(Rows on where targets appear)
· · · · ·
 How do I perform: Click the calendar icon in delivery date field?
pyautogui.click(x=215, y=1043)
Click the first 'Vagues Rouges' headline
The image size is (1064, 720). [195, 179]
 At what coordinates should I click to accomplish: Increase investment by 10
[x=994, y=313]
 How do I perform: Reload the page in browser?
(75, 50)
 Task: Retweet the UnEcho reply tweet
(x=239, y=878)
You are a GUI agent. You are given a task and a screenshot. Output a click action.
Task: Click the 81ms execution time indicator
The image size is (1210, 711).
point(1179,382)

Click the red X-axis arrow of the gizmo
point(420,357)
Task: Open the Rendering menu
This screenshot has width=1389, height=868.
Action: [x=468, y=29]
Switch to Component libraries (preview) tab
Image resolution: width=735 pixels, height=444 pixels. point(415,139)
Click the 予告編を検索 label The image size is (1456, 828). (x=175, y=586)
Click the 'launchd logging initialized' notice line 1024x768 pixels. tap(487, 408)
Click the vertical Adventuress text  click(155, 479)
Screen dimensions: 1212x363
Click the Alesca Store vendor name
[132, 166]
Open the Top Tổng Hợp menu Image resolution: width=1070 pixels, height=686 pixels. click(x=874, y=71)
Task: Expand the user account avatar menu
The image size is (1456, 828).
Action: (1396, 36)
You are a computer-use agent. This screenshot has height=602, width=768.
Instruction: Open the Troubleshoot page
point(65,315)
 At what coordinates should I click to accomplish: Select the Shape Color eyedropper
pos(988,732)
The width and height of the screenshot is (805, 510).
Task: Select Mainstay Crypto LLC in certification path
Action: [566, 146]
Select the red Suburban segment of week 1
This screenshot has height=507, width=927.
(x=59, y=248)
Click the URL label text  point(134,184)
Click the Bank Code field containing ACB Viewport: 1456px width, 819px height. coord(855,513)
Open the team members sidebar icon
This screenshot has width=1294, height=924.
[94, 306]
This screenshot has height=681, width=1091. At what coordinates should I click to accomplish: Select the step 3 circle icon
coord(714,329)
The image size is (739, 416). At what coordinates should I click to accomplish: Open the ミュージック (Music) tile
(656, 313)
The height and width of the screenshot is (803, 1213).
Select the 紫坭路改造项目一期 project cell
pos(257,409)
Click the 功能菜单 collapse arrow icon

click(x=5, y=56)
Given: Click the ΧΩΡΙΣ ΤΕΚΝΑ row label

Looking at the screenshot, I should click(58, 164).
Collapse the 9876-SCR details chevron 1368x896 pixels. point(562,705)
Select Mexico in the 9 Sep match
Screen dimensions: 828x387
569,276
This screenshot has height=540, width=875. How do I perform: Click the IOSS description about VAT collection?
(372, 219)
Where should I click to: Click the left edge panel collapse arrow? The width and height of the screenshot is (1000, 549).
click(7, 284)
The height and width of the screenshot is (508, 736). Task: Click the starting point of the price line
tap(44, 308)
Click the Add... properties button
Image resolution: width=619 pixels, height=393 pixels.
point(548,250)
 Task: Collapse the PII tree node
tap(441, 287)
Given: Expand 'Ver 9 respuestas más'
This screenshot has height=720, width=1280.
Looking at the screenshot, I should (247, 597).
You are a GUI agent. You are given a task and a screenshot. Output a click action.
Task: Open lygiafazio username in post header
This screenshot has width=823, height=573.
· · · · ·
(WHAT THE TASK REQUIRES):
Please reproduce the items word for word, from the line containing "Open the Top" through the line containing "Click the URL", including both of those lines.

(EXPECTED ANSWER):
Open the Top Tổng Hợp menu Image resolution: width=1070 pixels, height=686 pixels. click(x=874, y=71)
Task: Expand the user account avatar menu
The image size is (1456, 828).
Action: (1396, 36)
You are a computer-use agent. This screenshot has height=602, width=768.
Instruction: Open the Troubleshoot page
point(65,315)
 At what coordinates should I click to accomplish: Select the Shape Color eyedropper
pos(988,732)
The width and height of the screenshot is (805, 510).
Task: Select Mainstay Crypto LLC in certification path
Action: [566, 146]
Select the red Suburban segment of week 1
This screenshot has height=507, width=927.
(x=59, y=248)
Click the URL label text  point(134,184)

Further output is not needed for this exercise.